Records to use:
________

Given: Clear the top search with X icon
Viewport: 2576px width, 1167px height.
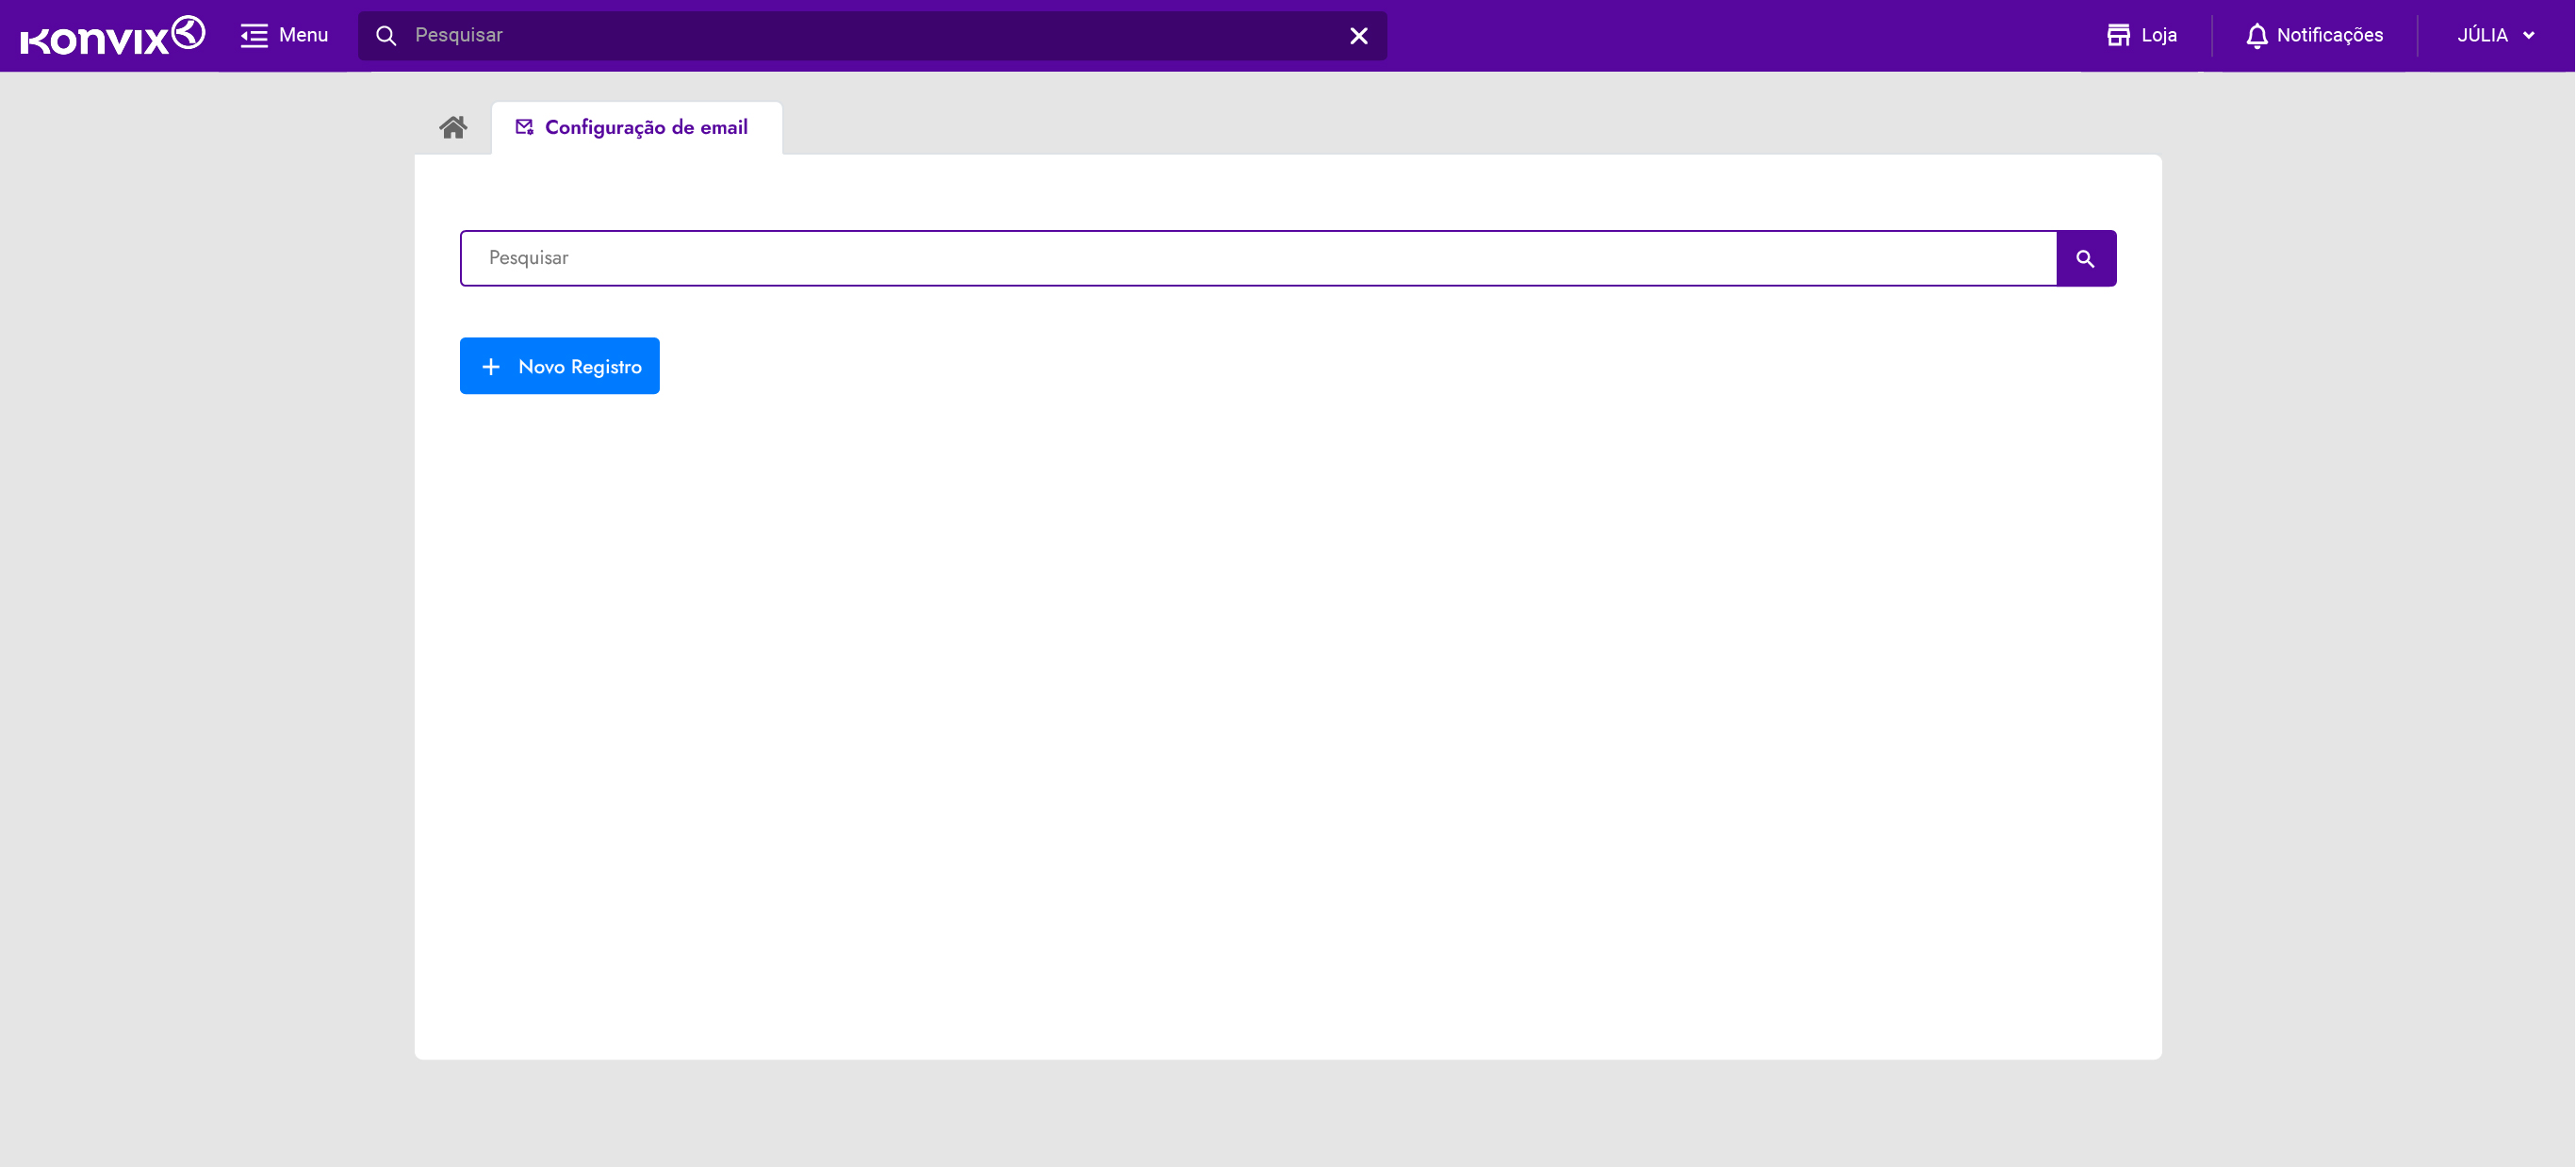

________

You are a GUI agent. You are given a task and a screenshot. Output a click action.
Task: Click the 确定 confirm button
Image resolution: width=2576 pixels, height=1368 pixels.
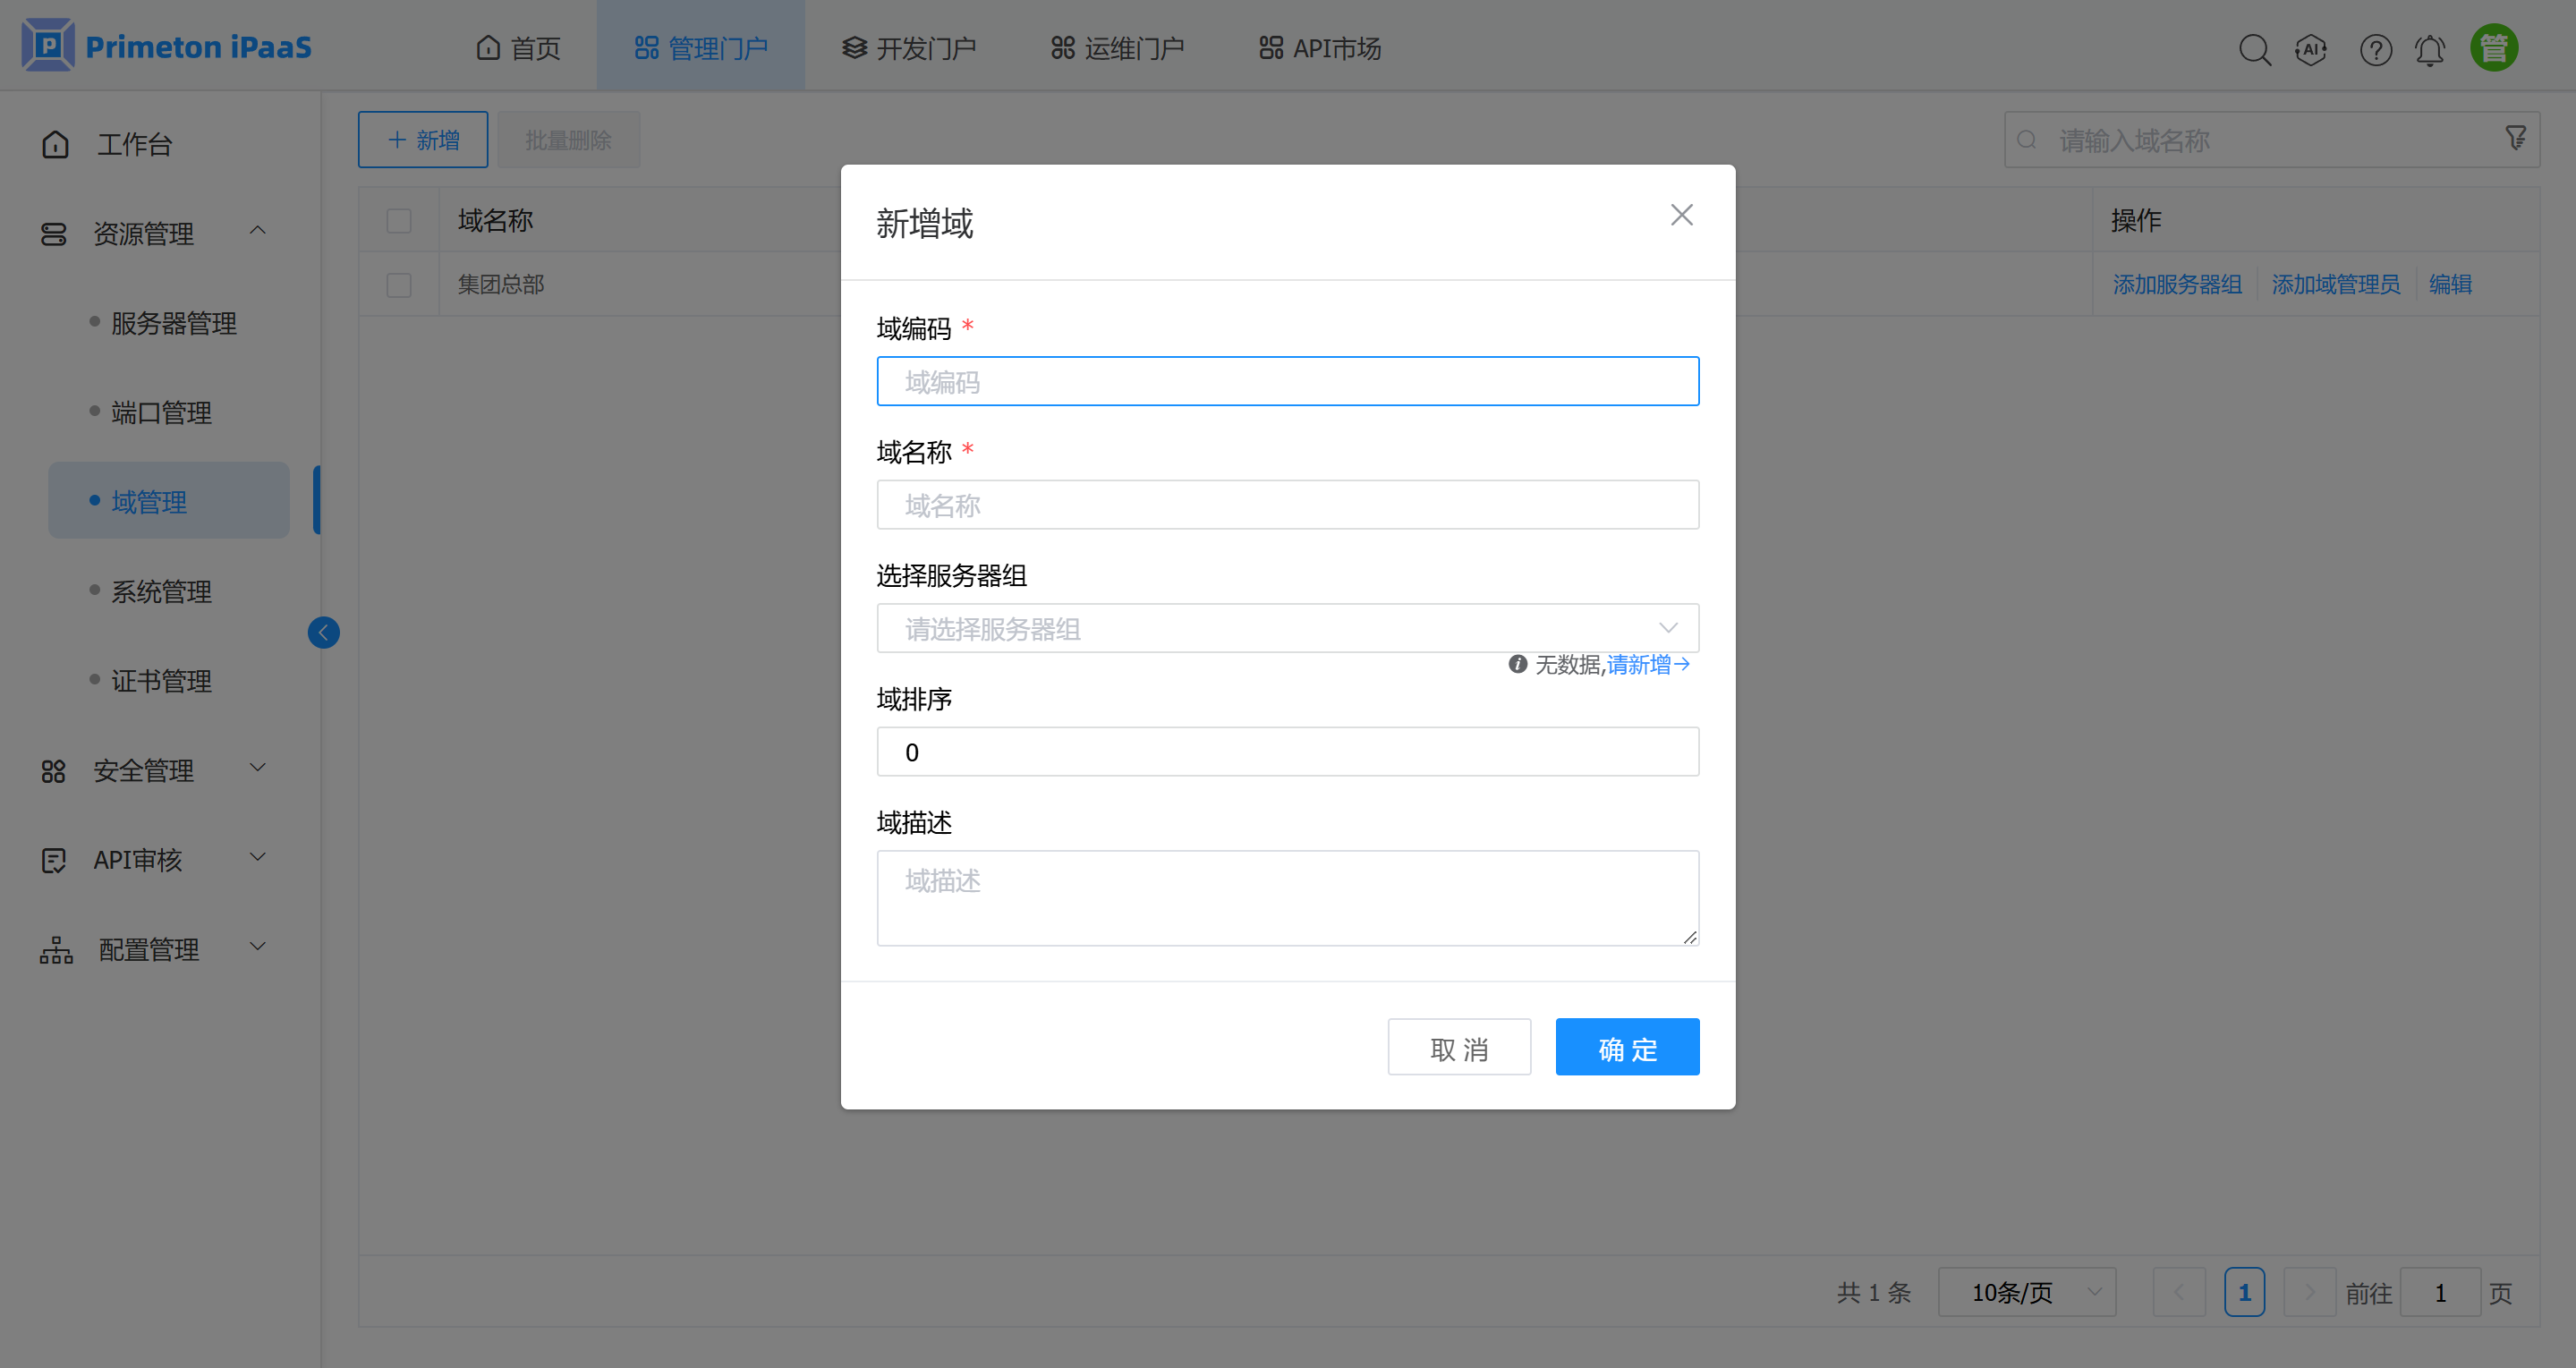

________

Your assignment:
Copy out, from the data above, each line where the string "width" is present.

Answer to the exercise:
Viewport: 2576px width, 1167px height.
Image resolution: width=2576 pixels, height=1368 pixels.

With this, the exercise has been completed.